LISTING.

┏━━

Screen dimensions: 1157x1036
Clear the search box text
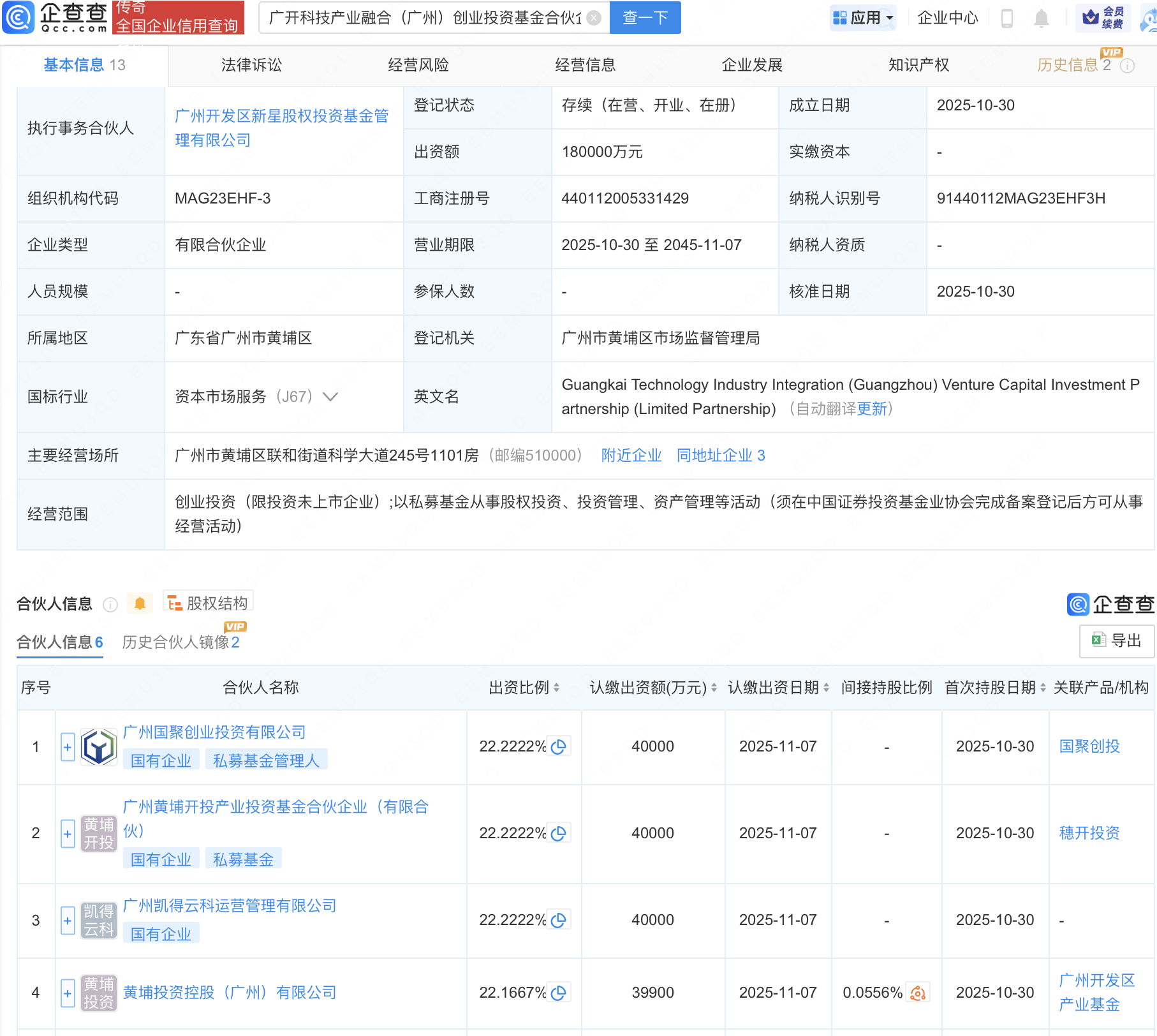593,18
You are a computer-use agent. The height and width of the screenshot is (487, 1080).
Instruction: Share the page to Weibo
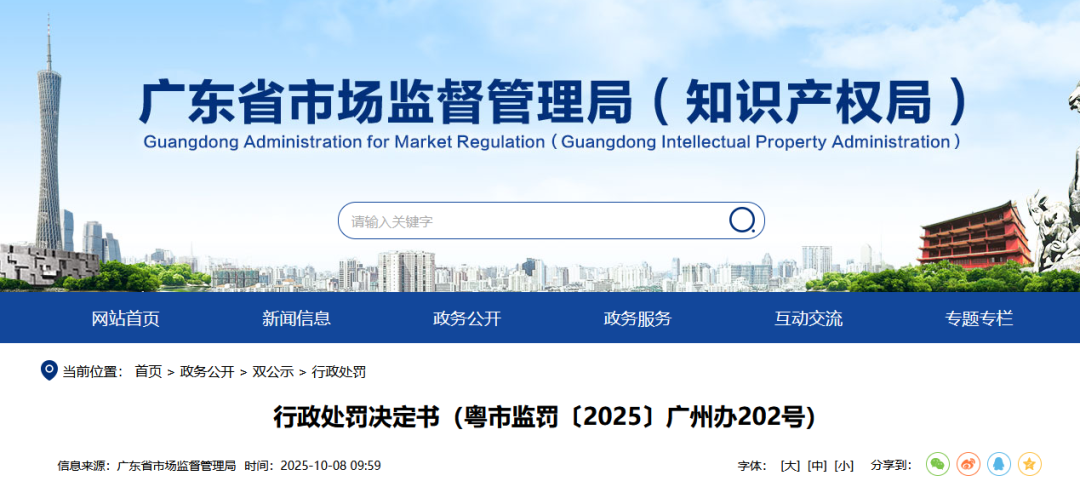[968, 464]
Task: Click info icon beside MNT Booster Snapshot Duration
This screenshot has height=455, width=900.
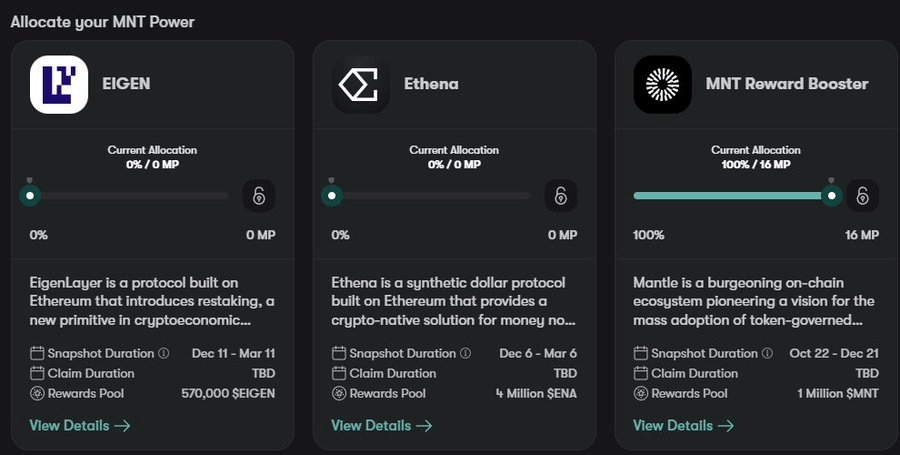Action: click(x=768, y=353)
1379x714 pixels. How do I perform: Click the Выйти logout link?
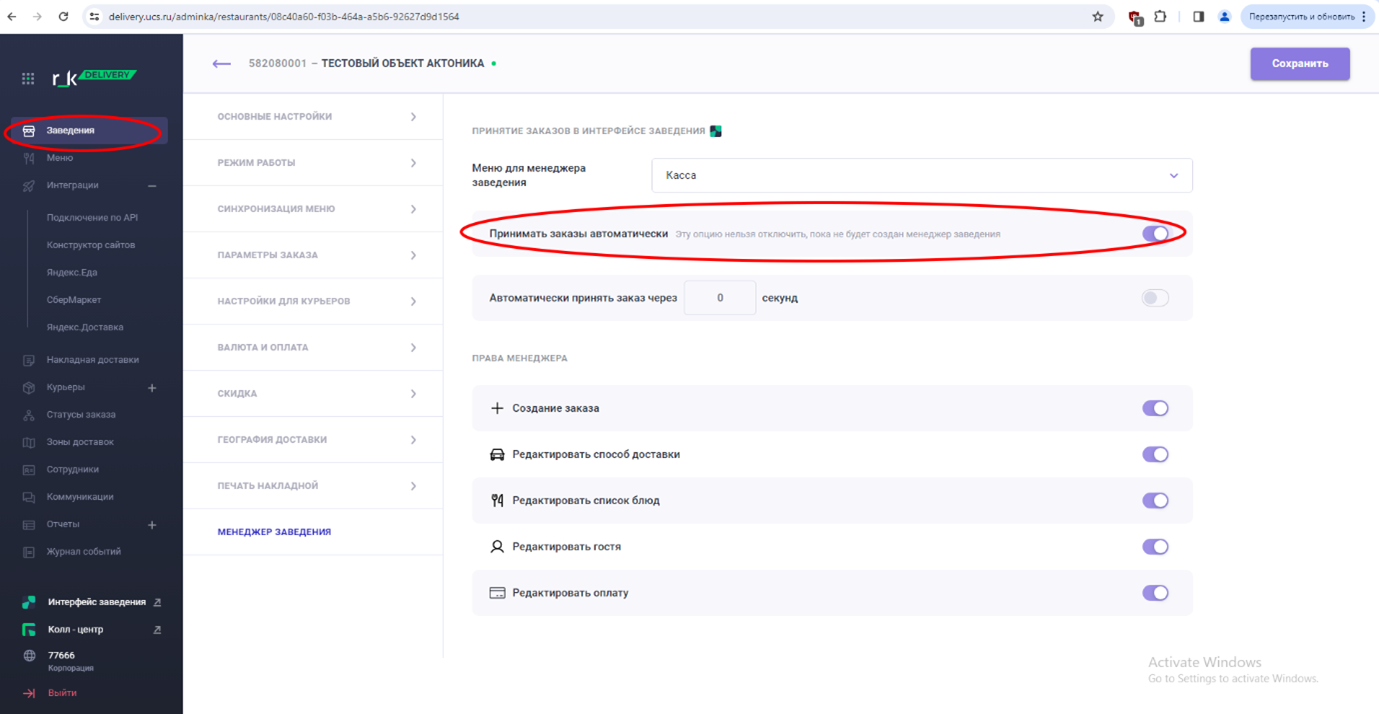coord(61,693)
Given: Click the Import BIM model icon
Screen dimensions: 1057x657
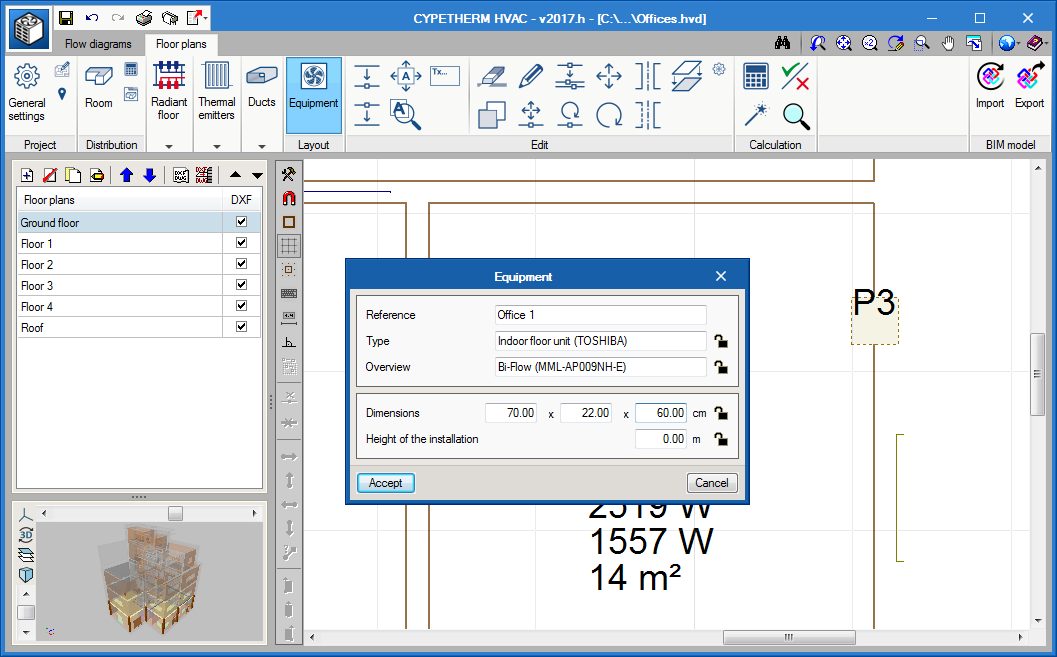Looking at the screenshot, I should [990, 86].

┗━━
┏━━

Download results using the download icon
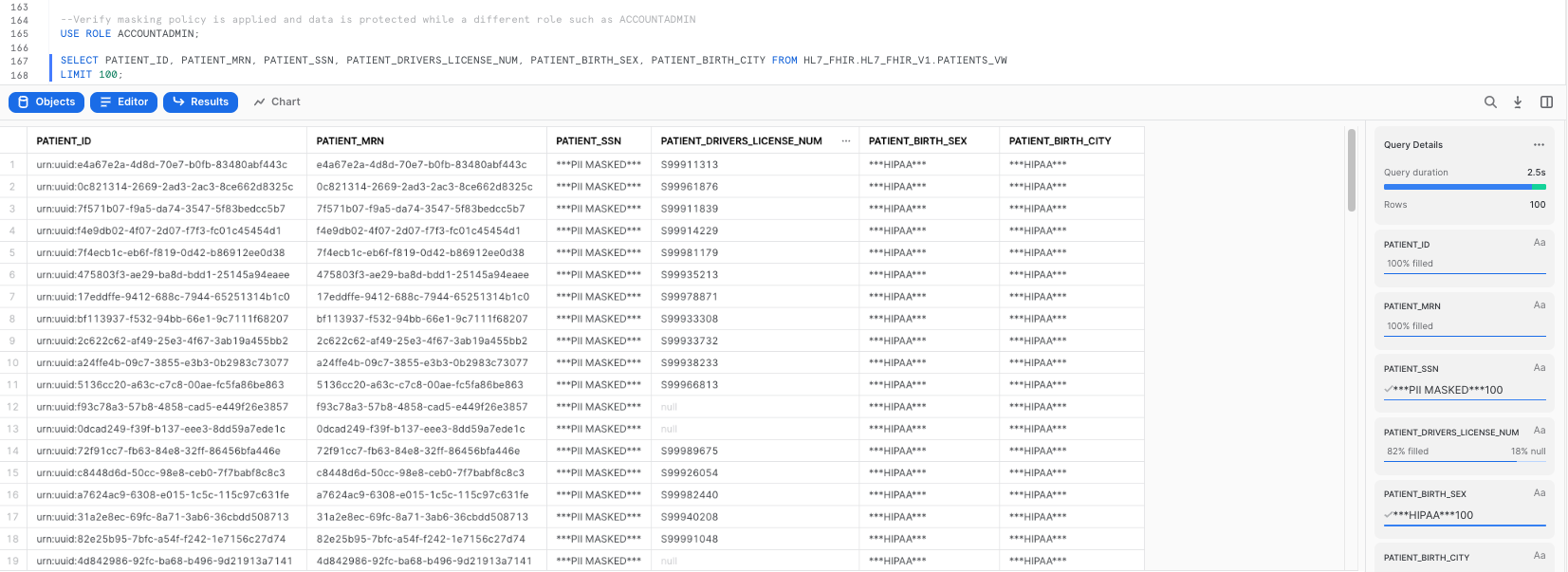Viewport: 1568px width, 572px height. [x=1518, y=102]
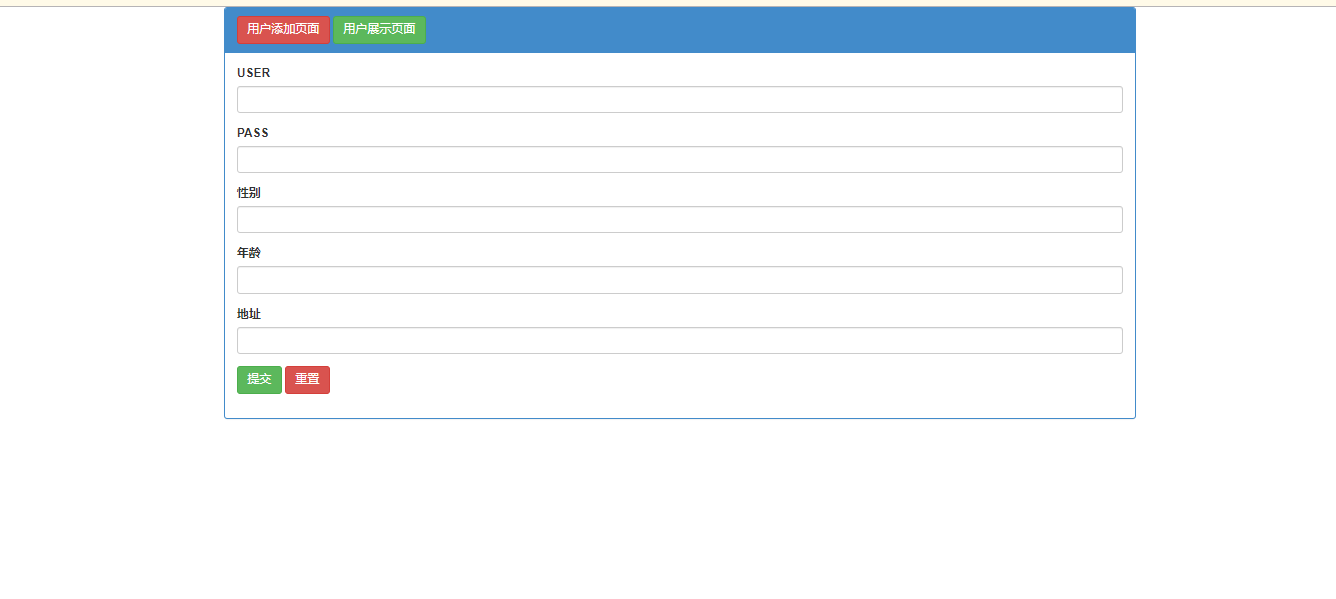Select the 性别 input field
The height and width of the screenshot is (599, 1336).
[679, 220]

┗━━

TASK DETAILS.
Swap "Screen dimensions" for "Display size" in the data starting at the line containing "Screen dimensions: 1157x1036" and ending at the line containing "Looking at the", and change nothing else. Give only those lines, without the pictures.

EXERCISE RESPONSE.
Display size: 1157x1036
Clear the search box text
593,18
You are a computer-use agent. The height and width of the screenshot is (487, 1080).
Instruction: Share the page to Weibo
[968, 464]
Task: Click info icon beside MNT Booster Snapshot Duration
This screenshot has height=455, width=900.
Action: click(x=768, y=353)
1379x714 pixels. How do I perform: Click the Выйти logout link?
coord(61,693)
Given: Click the Import BIM model icon
Display size: 1057x657
Looking at the screenshot, I should [990, 86].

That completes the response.